### Task objective:
Arrange the part of the records that opens with the line containing "The image size is (763, 537)." and closes with the line containing "Looking at the screenshot, I should 339,67." as a JSON list of strings, one string per line, including both of those lines and leaving out blank lines.

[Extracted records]

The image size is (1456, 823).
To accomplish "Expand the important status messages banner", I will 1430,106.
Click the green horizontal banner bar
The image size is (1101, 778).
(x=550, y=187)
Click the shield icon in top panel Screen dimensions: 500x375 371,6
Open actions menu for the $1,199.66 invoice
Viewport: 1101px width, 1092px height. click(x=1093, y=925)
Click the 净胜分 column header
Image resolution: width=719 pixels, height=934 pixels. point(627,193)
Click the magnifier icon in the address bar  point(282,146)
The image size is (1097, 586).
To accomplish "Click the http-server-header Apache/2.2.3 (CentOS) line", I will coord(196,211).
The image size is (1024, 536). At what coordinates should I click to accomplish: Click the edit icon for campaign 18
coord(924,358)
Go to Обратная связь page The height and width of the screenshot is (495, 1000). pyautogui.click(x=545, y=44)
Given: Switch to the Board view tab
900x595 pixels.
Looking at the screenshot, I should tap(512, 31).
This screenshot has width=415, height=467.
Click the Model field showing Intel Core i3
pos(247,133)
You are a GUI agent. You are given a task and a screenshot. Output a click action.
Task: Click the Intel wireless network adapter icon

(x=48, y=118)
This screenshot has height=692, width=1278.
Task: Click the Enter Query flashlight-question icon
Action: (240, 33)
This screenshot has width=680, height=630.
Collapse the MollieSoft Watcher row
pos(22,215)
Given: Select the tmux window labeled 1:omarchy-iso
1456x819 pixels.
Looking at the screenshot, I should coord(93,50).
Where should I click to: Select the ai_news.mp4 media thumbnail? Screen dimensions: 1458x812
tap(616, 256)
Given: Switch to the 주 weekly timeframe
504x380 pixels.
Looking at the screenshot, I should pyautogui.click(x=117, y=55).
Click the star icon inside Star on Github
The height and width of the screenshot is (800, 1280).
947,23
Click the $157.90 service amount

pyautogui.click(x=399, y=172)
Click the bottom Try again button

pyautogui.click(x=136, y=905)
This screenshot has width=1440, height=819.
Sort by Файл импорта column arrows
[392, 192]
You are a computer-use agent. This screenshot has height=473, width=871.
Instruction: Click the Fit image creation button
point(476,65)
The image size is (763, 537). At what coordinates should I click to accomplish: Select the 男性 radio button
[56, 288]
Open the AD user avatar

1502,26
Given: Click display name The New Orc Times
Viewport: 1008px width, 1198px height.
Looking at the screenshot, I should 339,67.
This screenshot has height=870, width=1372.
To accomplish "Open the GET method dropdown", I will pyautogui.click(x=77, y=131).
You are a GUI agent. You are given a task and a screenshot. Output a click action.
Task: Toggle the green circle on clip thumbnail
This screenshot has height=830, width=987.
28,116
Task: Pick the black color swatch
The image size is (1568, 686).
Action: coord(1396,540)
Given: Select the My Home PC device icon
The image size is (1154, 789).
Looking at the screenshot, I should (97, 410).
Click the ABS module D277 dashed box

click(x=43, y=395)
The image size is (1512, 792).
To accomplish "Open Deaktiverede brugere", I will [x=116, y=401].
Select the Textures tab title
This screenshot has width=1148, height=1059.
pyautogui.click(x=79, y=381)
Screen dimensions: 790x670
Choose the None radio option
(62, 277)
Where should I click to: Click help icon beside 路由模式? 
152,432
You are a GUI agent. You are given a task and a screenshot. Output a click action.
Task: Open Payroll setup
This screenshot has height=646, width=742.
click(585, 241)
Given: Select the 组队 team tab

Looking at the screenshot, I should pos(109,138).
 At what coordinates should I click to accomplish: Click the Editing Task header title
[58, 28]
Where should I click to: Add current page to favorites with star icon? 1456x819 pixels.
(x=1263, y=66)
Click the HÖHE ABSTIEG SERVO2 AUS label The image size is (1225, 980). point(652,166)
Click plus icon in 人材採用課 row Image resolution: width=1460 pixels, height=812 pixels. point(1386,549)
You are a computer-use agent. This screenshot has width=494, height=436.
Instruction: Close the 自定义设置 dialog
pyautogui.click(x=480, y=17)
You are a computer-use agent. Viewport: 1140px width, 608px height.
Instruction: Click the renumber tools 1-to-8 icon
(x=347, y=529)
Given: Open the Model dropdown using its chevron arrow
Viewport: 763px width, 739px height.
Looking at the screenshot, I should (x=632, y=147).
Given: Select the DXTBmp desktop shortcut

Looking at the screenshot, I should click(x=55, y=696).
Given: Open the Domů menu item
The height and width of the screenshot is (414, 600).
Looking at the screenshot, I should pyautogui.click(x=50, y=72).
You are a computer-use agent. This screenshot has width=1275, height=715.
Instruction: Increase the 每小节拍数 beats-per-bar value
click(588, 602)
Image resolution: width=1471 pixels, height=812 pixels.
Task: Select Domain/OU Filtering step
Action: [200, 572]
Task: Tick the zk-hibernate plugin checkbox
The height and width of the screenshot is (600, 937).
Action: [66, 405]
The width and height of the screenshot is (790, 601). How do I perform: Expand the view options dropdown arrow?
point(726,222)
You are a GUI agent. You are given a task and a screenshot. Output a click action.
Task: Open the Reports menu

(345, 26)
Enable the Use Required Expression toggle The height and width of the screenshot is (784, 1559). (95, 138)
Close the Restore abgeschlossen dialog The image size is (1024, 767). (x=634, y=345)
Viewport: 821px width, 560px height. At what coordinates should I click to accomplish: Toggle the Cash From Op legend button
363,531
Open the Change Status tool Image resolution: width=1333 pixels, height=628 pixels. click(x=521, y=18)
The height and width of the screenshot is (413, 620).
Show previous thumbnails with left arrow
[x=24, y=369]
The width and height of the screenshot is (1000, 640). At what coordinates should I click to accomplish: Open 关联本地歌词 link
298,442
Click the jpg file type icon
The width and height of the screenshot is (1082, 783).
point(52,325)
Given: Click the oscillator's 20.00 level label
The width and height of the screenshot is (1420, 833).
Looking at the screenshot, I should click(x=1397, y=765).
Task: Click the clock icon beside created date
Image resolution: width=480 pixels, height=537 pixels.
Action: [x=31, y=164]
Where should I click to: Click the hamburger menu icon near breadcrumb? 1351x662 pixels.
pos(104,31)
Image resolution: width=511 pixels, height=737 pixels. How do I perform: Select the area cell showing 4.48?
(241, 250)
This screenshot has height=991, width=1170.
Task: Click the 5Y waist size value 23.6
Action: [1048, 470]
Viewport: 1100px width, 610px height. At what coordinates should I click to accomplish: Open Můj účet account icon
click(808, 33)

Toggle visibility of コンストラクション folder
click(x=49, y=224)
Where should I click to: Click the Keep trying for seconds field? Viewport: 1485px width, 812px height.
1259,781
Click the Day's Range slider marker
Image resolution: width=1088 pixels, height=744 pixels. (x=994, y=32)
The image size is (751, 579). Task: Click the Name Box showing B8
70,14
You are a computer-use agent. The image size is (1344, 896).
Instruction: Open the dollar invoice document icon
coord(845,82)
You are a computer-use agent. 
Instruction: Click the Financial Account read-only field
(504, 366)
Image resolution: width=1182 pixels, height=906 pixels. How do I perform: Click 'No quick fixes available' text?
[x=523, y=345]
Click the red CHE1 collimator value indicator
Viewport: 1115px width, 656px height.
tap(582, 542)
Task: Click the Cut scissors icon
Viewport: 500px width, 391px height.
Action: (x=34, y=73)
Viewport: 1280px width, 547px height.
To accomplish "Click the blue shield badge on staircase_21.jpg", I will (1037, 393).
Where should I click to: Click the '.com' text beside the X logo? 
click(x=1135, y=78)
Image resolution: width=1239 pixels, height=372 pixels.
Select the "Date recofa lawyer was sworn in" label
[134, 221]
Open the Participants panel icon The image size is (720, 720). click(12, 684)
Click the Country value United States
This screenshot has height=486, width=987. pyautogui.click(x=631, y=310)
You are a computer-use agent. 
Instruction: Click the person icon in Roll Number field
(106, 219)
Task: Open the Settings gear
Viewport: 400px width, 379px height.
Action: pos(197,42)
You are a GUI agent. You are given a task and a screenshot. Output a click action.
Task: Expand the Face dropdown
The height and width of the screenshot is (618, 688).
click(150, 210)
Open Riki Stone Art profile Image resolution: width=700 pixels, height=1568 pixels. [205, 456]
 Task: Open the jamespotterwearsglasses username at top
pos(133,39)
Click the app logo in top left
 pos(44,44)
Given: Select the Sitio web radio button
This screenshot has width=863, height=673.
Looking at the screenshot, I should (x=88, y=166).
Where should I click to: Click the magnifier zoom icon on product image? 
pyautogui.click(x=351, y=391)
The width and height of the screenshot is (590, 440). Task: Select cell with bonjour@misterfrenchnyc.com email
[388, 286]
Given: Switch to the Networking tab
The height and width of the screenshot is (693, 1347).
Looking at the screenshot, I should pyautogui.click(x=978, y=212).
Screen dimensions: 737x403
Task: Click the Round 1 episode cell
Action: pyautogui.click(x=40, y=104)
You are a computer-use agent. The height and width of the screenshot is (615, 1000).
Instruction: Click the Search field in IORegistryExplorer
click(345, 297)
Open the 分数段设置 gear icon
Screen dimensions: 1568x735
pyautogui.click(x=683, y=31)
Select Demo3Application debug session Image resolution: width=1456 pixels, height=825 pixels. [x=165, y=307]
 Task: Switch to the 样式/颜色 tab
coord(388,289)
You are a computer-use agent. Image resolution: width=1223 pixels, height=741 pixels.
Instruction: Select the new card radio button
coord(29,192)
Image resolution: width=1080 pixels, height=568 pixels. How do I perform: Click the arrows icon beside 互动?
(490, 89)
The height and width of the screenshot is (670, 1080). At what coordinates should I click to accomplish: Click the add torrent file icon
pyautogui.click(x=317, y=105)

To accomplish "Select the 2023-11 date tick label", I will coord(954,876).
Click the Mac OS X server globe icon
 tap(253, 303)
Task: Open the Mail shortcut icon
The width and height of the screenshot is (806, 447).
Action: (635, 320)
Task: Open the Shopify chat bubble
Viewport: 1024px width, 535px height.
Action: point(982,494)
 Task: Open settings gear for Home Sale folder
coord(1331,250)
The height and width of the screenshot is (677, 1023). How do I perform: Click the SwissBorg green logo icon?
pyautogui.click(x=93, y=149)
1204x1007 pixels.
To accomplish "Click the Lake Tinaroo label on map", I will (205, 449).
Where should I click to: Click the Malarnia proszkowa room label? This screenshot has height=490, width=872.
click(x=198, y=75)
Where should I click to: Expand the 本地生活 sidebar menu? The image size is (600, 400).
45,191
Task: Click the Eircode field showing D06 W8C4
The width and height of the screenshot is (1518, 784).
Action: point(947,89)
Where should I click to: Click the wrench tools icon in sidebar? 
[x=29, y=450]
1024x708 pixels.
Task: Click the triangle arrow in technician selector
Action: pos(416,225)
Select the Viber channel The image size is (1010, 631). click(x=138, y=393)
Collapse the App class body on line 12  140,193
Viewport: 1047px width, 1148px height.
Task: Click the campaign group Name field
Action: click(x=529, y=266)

### Answer in full:
[
  "The image size is (763, 537). At what coordinates should I click to accomplish: Select the 男性 radio button",
  "[56, 288]",
  "Open the AD user avatar",
  "1502,26",
  "Given: Click display name The New Orc Times",
  "Viewport: 1008px width, 1198px height.",
  "Looking at the screenshot, I should 339,67."
]